Abstract

For patients with severe acute respiratory failure whose pulmonary gas exchange cannot be improved sufficiently by means of advanced intensive care, extracorporeal membrane oxygenation may be established as an additional therapeutic option during the acute phase. Extracorporeal membrane oxygenation is able to partly take over oxygenation and carbon dioxide removal and thereby allow respirator settings to be adjusted to the aims of lung protective mechanical ventilation. The key features of an extracorporeal circuit are catheters for vascular access, tubing for blood drainage and return, pump, membrane lung, heat exchanger, and monitoring unit.

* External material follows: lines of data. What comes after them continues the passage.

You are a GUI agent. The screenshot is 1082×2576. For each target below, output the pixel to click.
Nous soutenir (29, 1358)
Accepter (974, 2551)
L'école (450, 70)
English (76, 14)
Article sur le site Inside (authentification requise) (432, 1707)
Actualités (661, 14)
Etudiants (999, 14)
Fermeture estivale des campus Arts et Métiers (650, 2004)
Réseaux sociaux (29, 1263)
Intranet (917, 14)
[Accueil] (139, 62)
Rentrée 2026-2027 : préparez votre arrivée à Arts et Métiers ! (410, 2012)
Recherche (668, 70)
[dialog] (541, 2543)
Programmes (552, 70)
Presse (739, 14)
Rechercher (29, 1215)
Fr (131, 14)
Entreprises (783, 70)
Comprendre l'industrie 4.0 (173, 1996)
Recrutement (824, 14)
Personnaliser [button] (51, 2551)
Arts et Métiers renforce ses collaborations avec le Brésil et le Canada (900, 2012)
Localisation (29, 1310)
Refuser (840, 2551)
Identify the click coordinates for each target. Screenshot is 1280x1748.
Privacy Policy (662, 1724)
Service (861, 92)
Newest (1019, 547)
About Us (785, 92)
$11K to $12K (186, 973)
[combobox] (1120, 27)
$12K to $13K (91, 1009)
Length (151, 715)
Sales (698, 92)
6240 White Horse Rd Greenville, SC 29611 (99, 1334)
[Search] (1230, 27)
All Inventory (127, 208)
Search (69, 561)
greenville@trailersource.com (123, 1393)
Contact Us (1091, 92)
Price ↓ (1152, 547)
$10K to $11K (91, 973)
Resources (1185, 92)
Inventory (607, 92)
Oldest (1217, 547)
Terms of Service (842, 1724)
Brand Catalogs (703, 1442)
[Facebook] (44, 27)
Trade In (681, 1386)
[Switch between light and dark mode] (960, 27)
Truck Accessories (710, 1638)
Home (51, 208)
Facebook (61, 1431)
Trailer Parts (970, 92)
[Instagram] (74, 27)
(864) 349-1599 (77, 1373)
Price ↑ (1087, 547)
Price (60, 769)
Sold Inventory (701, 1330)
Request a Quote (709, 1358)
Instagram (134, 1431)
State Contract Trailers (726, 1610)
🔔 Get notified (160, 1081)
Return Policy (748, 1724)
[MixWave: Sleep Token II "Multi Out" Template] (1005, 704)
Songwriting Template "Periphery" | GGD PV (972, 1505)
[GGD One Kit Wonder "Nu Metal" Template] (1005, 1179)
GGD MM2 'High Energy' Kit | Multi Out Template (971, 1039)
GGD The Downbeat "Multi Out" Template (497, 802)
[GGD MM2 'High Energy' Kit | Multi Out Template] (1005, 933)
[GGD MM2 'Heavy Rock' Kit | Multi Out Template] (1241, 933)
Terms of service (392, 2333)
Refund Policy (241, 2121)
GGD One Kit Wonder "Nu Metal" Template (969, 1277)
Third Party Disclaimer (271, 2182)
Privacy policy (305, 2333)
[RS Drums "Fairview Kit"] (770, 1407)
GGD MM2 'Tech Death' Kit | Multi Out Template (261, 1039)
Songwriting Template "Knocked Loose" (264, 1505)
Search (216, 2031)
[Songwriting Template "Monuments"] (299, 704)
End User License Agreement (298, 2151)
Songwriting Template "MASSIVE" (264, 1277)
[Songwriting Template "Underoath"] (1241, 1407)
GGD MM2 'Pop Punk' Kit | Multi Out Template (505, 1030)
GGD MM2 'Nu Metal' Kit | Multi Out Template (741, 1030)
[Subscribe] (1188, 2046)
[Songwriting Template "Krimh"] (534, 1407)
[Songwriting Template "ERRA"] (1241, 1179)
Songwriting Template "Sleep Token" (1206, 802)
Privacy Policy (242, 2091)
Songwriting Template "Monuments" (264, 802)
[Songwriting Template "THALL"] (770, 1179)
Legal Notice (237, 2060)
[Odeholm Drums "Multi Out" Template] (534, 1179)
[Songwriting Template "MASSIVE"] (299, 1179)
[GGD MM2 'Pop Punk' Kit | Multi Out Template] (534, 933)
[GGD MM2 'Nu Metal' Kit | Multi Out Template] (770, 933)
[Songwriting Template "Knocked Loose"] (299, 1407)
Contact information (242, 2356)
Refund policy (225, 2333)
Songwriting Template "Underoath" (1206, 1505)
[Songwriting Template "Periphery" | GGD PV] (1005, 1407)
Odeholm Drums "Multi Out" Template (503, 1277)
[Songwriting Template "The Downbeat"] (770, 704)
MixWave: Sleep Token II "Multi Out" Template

Venovenous circuits are established if the major goal is respiratory support while venoarterial techniques are considered if combined cardiac and respiratory failure is an issue. Bleeding remains the most prevailing complication in adult patients with acute respiratory distress syndrome (ARDS) undergoing extracorporeal gas exchange, and seems partly related to anticoagulation. Surface-heparinized extracorporeal circuits and membranes markedly reduce the daily blood loss and survival rates are higher than in patients treated with nonheparinized systems. Survival rates of adult ARDS patients treated with extracorporeal gas exchange are 33–50%. In neonates with severe respiratory failure, survival rates of 68% and higher are reported.